| WORK REQUIRED |
Please reproduce the full listing below line for line, changing nothing.

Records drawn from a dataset

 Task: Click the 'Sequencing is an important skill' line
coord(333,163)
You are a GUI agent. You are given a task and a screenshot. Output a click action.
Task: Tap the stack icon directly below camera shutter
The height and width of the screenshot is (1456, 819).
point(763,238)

| SOLUTION TO THIS TASK |
 Task: Click the 'Sequencing is an important skill' line
coord(333,163)
You are a GUI agent. You are given a task and a screenshot. Output a click action.
Task: Tap the stack icon directly below camera shutter
The height and width of the screenshot is (1456, 819).
point(763,238)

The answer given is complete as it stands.